The whole project has been incredibly frustrating. At the same time, I sent two M4 data
head
stacks to have the capstan wheels redone, and after two months they came back with nothing
having
been done to them because the stacks had parts missing. As far
as I can tell, they never even touched them, and I TOLD them that all I wanted them to do
was
to install new capstan wheels since they would only sell them at the "less
expensive" exchange
price of $150 ea. if they got old ones, which I didn't feel comfortable trying to
remove (they
are a bitch to take out w/o bending the encoder wheel).
This all started when I called them to try to get schematics for the M4 drive motor
control board
which John had added his own interface onto to drive the tape.

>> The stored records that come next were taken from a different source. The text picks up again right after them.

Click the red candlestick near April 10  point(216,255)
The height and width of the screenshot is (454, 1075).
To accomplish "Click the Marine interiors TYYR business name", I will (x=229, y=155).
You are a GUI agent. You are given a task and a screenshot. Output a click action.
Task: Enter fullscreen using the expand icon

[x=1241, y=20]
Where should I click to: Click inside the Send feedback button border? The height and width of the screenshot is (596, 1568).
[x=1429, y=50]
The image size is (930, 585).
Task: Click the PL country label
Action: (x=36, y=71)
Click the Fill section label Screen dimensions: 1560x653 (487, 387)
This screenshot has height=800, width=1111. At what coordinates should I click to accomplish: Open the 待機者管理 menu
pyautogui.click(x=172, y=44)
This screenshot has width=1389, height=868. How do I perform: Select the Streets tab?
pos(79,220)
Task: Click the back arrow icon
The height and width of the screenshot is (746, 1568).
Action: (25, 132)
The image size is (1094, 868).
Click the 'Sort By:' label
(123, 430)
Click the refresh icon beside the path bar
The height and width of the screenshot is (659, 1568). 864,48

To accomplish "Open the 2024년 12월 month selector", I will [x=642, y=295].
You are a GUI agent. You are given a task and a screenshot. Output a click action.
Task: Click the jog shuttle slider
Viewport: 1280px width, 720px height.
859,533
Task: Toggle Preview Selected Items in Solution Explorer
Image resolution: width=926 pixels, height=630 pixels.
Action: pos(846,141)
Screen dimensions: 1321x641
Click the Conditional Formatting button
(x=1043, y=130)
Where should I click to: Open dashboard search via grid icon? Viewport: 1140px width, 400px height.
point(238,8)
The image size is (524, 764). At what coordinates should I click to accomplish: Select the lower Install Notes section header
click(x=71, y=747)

Anyway, one of the magic bits of sauce you can do when recovering data with direct A/D is
to monitor
the exact position of the tape wrt the heads by watching the encoder on the capstan. And,
if you're
using magnetorestrictive heads, you can directly sense the magnetic flux level on the
tape. With those
two bits of information, you can get a very good idea of what was the surviving levels of
magentic flux
are at any spot on the tape.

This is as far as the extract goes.